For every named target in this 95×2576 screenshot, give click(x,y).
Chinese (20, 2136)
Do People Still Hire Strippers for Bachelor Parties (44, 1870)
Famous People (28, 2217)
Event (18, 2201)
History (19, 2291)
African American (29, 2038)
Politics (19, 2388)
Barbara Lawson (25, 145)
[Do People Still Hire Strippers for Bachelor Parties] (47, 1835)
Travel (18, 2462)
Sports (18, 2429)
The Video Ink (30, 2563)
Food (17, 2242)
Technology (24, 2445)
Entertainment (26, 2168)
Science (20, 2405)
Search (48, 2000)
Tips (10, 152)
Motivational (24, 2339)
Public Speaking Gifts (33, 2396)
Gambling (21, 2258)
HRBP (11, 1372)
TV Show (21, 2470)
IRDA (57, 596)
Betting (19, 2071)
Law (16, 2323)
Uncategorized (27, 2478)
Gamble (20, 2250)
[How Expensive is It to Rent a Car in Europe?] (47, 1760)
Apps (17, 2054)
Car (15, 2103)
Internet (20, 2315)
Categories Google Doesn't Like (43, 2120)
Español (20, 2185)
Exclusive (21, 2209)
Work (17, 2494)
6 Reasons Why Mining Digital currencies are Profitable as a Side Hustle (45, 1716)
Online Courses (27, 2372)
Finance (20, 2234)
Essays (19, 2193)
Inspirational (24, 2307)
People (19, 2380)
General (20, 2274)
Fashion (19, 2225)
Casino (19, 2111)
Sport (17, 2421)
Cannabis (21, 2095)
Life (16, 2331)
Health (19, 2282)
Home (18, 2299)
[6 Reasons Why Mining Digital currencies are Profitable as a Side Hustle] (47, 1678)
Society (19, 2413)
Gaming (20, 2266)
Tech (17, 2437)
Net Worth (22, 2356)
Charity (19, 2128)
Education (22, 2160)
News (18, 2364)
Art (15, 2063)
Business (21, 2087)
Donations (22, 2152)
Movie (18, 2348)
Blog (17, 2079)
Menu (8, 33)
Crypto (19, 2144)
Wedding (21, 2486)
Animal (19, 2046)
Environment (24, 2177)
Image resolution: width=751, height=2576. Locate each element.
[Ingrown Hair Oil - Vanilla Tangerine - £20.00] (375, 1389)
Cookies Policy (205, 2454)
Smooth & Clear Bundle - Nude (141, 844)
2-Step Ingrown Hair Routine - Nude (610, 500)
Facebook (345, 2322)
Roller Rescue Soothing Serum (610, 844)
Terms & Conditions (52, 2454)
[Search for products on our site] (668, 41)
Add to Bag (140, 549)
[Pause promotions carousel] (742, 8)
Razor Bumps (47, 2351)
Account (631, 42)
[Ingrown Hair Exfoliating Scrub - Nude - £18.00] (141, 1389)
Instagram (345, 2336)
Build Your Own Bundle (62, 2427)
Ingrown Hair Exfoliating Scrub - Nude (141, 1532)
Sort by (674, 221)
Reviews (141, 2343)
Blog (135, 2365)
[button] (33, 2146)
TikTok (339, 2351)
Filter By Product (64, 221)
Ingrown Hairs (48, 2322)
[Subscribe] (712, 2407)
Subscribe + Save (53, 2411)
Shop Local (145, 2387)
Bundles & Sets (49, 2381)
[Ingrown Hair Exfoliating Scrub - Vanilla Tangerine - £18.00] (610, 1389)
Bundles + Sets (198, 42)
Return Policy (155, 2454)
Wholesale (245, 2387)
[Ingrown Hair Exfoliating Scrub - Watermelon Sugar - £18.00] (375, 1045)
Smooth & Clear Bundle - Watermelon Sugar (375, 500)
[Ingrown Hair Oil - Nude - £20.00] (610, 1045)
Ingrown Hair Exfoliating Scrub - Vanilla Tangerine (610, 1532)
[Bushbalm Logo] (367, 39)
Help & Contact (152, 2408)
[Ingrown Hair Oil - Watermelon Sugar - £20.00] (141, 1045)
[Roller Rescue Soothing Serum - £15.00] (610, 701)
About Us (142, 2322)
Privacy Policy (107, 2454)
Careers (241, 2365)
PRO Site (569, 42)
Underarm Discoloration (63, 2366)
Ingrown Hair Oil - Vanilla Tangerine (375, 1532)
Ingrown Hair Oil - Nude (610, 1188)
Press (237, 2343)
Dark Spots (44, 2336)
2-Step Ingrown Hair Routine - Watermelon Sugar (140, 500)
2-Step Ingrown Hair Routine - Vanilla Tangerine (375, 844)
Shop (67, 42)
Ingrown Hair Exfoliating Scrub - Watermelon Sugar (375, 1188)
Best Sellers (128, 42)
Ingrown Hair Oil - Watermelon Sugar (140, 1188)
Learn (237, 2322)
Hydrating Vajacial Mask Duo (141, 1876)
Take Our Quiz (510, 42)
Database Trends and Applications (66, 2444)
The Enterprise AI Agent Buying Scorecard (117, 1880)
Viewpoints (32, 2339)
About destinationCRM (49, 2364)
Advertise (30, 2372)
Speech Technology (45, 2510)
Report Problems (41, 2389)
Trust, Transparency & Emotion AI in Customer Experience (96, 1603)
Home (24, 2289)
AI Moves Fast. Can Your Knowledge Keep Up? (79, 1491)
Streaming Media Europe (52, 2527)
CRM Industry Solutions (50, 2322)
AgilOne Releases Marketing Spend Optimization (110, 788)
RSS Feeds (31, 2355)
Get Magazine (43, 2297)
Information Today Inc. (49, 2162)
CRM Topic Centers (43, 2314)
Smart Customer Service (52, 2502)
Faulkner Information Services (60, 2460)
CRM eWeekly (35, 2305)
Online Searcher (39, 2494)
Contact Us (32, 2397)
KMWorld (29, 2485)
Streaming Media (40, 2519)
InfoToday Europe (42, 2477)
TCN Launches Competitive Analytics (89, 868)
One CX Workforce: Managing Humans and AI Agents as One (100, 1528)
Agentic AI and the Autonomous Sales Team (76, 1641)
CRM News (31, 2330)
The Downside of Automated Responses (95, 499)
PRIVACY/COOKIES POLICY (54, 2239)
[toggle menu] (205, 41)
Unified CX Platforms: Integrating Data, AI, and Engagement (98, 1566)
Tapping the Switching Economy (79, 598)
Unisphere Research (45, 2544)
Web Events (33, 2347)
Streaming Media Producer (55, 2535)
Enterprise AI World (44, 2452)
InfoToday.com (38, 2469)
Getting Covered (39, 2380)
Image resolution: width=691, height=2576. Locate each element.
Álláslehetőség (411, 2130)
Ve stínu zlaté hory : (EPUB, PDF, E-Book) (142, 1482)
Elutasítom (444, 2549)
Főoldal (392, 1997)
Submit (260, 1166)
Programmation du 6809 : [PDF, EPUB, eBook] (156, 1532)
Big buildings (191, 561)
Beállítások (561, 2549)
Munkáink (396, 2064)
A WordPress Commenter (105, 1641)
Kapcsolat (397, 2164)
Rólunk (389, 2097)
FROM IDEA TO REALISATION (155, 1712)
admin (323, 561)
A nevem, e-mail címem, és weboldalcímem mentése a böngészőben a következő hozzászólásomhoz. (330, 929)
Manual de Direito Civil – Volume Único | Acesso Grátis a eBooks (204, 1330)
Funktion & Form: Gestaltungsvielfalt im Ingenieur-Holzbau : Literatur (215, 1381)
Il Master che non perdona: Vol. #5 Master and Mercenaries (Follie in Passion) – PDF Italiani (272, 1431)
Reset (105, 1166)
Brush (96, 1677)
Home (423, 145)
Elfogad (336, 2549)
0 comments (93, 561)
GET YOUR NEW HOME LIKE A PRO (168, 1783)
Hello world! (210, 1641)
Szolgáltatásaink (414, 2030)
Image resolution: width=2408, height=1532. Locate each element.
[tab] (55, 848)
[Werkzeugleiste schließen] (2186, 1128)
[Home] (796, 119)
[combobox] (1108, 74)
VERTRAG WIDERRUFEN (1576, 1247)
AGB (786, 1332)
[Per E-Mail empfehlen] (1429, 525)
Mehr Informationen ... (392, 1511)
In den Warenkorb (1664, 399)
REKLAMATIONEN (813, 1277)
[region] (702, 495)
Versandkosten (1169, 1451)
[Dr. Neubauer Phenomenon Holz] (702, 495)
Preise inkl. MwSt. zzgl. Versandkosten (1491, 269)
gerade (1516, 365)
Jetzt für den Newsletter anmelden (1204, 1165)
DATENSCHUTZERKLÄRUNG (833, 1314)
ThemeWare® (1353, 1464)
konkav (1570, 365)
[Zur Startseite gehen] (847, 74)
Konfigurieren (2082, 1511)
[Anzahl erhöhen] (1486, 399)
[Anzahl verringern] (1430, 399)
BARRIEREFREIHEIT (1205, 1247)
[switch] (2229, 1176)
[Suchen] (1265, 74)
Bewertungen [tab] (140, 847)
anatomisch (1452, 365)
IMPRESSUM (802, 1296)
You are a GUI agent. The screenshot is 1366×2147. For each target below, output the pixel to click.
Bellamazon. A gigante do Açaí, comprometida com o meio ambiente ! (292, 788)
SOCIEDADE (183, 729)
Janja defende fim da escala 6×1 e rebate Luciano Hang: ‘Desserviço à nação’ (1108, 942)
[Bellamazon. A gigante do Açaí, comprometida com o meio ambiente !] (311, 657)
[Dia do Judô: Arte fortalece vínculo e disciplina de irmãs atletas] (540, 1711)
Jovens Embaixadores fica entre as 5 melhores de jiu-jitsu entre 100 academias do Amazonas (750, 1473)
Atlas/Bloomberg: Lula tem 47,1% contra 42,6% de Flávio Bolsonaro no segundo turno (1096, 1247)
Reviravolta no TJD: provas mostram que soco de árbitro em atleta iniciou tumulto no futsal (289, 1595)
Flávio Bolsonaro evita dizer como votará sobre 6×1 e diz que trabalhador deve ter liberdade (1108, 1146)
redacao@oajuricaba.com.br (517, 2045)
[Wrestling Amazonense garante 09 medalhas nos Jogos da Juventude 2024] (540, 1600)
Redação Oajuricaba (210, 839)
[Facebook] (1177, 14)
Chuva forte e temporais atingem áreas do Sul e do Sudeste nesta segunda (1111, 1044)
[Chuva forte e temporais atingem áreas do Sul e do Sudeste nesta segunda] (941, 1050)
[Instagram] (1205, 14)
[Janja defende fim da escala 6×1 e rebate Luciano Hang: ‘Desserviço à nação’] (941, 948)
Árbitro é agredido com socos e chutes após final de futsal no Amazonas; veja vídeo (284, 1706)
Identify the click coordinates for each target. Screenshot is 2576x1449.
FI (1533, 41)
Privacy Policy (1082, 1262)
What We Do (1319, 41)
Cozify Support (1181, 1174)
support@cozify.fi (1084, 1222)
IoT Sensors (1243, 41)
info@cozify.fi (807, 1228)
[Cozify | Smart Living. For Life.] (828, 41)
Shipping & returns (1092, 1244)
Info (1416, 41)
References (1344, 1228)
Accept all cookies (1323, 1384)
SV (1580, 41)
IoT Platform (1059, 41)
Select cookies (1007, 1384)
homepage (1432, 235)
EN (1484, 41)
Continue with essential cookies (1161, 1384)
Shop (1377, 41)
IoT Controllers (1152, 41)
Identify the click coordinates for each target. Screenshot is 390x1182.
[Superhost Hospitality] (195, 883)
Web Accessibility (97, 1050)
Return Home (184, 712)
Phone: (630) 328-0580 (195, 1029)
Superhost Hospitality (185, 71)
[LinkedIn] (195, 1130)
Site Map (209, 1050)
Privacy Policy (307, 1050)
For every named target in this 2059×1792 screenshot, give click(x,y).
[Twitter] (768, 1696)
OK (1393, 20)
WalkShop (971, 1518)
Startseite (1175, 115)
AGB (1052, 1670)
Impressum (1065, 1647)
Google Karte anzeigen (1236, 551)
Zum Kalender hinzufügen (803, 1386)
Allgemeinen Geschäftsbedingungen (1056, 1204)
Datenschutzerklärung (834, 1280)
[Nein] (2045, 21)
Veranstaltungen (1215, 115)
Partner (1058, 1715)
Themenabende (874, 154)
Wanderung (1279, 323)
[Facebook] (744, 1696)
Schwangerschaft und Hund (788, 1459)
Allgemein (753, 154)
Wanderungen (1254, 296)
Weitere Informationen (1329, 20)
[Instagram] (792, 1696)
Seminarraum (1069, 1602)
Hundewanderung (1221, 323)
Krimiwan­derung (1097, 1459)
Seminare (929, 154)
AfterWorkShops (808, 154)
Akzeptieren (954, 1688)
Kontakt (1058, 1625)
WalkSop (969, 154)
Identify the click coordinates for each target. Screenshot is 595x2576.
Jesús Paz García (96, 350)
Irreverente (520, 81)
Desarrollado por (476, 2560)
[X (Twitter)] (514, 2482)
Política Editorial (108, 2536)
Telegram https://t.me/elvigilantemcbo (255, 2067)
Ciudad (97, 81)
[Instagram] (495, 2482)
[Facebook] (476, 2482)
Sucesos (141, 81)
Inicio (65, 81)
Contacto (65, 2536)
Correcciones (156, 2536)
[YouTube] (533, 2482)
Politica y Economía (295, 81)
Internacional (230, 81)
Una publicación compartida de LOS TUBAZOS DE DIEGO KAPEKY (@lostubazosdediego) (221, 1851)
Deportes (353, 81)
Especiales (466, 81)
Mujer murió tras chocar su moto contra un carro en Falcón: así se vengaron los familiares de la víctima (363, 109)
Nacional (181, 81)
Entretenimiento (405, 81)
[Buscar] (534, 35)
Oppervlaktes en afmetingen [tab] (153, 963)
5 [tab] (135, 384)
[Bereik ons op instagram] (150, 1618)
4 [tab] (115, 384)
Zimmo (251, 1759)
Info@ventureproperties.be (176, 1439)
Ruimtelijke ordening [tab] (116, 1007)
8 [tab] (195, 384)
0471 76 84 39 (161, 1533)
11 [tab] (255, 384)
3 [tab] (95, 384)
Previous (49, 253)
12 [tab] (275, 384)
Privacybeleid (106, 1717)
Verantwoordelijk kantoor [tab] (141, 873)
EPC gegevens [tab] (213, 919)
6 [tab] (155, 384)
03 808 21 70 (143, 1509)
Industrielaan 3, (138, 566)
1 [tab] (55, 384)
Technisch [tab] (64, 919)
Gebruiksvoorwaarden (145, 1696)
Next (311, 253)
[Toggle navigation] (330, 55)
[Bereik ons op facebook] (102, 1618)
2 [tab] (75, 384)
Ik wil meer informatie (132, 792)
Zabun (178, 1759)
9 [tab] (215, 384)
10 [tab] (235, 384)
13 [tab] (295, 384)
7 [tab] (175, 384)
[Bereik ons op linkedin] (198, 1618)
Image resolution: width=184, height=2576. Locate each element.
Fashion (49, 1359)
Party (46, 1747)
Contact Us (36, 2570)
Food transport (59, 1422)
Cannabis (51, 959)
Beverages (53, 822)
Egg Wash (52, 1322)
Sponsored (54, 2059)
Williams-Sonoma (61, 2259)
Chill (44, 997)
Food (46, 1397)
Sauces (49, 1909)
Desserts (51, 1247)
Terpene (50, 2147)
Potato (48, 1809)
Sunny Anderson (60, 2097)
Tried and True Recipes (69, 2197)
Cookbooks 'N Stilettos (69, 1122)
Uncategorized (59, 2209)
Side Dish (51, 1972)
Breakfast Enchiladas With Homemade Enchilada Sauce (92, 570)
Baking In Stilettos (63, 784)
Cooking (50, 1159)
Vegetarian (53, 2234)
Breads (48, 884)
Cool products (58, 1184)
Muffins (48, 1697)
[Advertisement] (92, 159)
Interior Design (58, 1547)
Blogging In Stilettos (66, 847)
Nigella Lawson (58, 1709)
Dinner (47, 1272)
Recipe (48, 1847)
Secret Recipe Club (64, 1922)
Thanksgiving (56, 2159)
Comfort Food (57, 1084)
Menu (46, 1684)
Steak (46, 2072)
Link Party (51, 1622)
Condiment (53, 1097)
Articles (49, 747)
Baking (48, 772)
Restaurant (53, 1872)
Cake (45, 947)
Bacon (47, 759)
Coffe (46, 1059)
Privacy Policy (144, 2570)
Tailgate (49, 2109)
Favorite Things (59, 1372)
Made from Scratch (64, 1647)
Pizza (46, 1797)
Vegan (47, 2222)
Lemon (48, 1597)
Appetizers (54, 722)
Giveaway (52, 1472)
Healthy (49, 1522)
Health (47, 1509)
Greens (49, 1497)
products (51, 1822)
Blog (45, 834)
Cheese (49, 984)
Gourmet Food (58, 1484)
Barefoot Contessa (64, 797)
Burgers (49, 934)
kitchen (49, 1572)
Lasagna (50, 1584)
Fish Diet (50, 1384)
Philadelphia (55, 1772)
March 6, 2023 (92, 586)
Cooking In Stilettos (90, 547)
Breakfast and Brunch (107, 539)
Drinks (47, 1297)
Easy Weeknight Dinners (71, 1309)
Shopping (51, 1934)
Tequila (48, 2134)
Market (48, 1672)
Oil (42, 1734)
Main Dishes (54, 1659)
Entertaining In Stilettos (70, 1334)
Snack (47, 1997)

• [Goal of the exercise]: Find the line with "Sucesos (141, 81)" in the material above. Reproduce it and each line after it up to and including the line with "0471 76 84 39 (161, 1533)".

• [Result for this exercise]:
Sucesos (141, 81)
Inicio (65, 81)
Contacto (65, 2536)
Correcciones (156, 2536)
[YouTube] (533, 2482)
Politica y Economía (295, 81)
Internacional (230, 81)
Una publicación compartida de LOS TUBAZOS DE DIEGO KAPEKY (@lostubazosdediego) (221, 1851)
Deportes (353, 81)
Especiales (466, 81)
Mujer murió tras chocar su moto contra un carro en Falcón: así se vengaron los familiares de la víctima (363, 109)
Nacional (181, 81)
Entretenimiento (405, 81)
[Buscar] (534, 35)
Oppervlaktes en afmetingen [tab] (153, 963)
5 [tab] (135, 384)
[Bereik ons op instagram] (150, 1618)
4 [tab] (115, 384)
Zimmo (251, 1759)
Info@ventureproperties.be (176, 1439)
Ruimtelijke ordening [tab] (116, 1007)
8 [tab] (195, 384)
0471 76 84 39 (161, 1533)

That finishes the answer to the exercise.